When it comes down to it, if you had to choose, you'd choose riding a mediocre bike on a great trail over riding a great bike on a boring trail, right? So why are mountain bikers mostly choosing the opposite when they open their wallets?

I don't know but I think it'd be a good thing if we all kicked in more, in both time and effort and dollars, to trails and trail access. I'm going to try to keep track of what I spend on bike stuff this year and plan to contribute 10% of that amount to my local club as well as IMBA in a mix of volunteer time and cash. I urge you to do the same. If you've got a fixed bike budget, maybe you can spend a little less on gear and a little more on trails. Or you can keep buying parts but do more volunteer work for your club. Need a gift idea this holiday season for a mountain biker friend?
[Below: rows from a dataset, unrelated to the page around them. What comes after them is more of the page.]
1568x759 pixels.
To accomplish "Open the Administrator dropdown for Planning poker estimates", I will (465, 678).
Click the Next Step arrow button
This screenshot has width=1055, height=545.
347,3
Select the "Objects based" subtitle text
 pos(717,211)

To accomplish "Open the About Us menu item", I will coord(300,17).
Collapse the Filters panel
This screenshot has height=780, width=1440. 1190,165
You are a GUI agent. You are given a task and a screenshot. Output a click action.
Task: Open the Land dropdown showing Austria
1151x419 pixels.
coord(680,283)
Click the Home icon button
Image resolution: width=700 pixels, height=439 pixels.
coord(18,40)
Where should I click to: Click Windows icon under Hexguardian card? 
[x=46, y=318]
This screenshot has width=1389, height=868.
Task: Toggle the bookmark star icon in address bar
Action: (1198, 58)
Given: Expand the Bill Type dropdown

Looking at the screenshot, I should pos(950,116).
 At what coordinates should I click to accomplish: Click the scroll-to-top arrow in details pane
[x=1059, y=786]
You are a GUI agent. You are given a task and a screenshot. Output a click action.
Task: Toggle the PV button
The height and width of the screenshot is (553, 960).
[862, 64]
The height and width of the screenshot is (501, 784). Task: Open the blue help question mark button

Maybe they don't need more cycling socks or an REI gift card but they'd like a donation made to a trail group in their name.

So here's the bottom line: we could all live with a little less bike stuff cluttering up our lives. We'd all like more places to ride and would hate to lose the ones we have. So start acting like it.


Bikewright said...

Great rant Walt. Great idea for a gift this holiday season

fattyr said...


Matt B said...

Spot on. You've inspired me to do the same! In my area it seems volunteer hrs are more in need than cash so time to sacrifice a ride for some trail maintenance more often.

mtbmike said...

Thanks for the shout out for trails, Walt. As a person who has "shown up" for 23 years, I know the more support your local bike club gets is directly related to the amount of traction we get with the agencies. And that turns into miles of trail.

Katherine said...

Very well said. I was expecting more vitriol when I saw it was a "rant," but this was thoughtfully written. I would bet that most of us learned on crappy bikes, and fell in love on great trails. I'm going to cross stitch the following on a pillow so I keep my priorities in order:

"When it comes down to it, if you had to choose, you'd choose riding a mediocre bike on a great trail over riding a great bike on a boring trail, right? So why are mountain bikers mostly choosing the opposite when they open their wallets?"

And I'm glad you mentioned volunteering in the same breath. If you truly don't have cash to spare, volunteer hours are awesome and appreciated and sometimes more needed than dollars.

Can't lift a tool, either? Write a letter to your congressman. Go to a meeting to prove that MTBers care. Take a friend to your next MTB group meeting to get them involved. High five your local trailbuilders.

Rody said...

Thanks for putting that out there...needed to be said.

Dawn said...

That was so perfectly said.

Dawn said...

That was so perfectly said.

Anonymous said...

A very timely post, Walt. Thanks.
It's part of the human condition unfortunately. I see the same thing at the nature preserve I run where $3 admission fees are enough to dissuade traveling birders with optics in excess of $2K from entering.
As a (smaller scale) land manager it's those folks that show up consistently that have my admiration and my ear.

Tom A said...

Thanks for the reminder. I've been sitting on a couple of last contributions to IMBA and the Colorado Trail Foundation and you motivated me to dig them up. Best to you in 2014.

Chris said...

People don't like getting nickeled and dimed. If you have to pay $5 a ride or $40 a season for a pass, it's obnoxious in a "that's just one more thing I have to deal with" sort of way. If you want more people to pay for trails, make it easier for them to pay for trails. That doesn't mean "cheaper", necessarily, but rather "more convenient".

I'd see about getting bike shops and manufacturers to include local, annual, self-renewing park passes bundled with the bikes they sell. Maybe experiment with making it an opt-out thing (e.g. a price discount if they choose to opt out rather than an added cost) to exploit the power of defaults and sell it as "a free year's trail access included with every bike".

A similar system works for satellite radio.

Or they could do a "free trail passes with every purchase over $20" thing. Or whatever.

Trying to play on civic pride or eco-reponsibility is not a reliable way to approach this.